Additionally, three new Team Alps members bring a diverse set of fieldwork skills, backgrounds, and adventurous spirits to help us tackle our research questions and to perhaps develop their own.

This leads to what I like to think of as a mini-workshop for the group this summer. We will be conducting terrestrial laser scanning and ground penetrating radar to better understand the morphologies of landforms in two valleys. These techniques are new to our group, and will therefore allow each of us to broaden both our skill-sets as geomorphologists and the findings of our projects.

Schwarzensteinkees Colt

Maybe this young one will be in the valley again this year (although all grown up)! It’s always nice to have someone greet you as you walk into your field area for the day.

Those of us returning are so excited to get back to the magical Berliner Hütte (complete with excess amounts of meat and cheese, bathing in sinks, and [hopefully] less rain) and of course to show off one of our favorite fieldwork base camps to a new crop of researchers!

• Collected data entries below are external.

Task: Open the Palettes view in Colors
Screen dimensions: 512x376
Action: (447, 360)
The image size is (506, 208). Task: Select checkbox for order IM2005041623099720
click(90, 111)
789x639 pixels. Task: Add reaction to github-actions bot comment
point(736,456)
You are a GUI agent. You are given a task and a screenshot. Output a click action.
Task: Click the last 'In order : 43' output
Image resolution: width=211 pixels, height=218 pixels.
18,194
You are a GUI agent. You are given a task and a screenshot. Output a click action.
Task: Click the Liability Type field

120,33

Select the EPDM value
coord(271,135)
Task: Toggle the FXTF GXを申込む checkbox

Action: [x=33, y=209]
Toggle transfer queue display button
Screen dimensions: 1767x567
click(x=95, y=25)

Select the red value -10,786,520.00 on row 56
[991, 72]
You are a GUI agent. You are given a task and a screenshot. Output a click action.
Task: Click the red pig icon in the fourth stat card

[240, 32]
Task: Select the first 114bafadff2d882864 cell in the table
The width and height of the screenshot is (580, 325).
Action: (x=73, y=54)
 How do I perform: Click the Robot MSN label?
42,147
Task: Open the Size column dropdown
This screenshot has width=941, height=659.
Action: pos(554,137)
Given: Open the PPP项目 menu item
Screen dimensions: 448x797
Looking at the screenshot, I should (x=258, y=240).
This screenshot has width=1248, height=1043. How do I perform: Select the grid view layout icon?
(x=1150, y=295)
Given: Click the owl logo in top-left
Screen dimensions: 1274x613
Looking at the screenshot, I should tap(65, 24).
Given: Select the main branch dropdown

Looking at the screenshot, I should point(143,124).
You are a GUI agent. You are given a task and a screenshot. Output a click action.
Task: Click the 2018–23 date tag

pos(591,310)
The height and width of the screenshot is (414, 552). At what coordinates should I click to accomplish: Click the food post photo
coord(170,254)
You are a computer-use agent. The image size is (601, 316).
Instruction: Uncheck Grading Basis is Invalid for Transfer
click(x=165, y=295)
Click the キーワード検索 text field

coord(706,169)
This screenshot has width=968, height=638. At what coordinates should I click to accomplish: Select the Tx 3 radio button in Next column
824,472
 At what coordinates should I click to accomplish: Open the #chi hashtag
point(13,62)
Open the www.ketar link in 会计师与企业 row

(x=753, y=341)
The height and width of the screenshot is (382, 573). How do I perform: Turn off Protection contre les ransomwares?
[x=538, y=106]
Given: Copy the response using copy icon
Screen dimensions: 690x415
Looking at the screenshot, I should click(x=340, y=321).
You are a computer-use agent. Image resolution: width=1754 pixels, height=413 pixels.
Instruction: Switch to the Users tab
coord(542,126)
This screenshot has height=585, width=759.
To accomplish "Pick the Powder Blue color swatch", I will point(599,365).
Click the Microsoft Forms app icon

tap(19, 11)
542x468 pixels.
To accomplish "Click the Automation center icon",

Dinner’s view of the Hornkees (left) and Waxeggkees (right) glaciers from the back porch of the Berliner Hütte.

Dinner’s view of the Hornkees (left) and Waxeggkees (right) glaciers from the back porch of the Berliner Hütte.

 

Did that last photo look familiar? Maybe you have seen some of the Austria tourism ads throughout the London transport network; the Berliner Hütte is famous! (Here: Green Park tube station)

Did that last photo look familiar? Maybe you have seen some of the Austria tourism ads throughout the London transport network; the Berliner Hütte is famous! (Here: Green Park tube station)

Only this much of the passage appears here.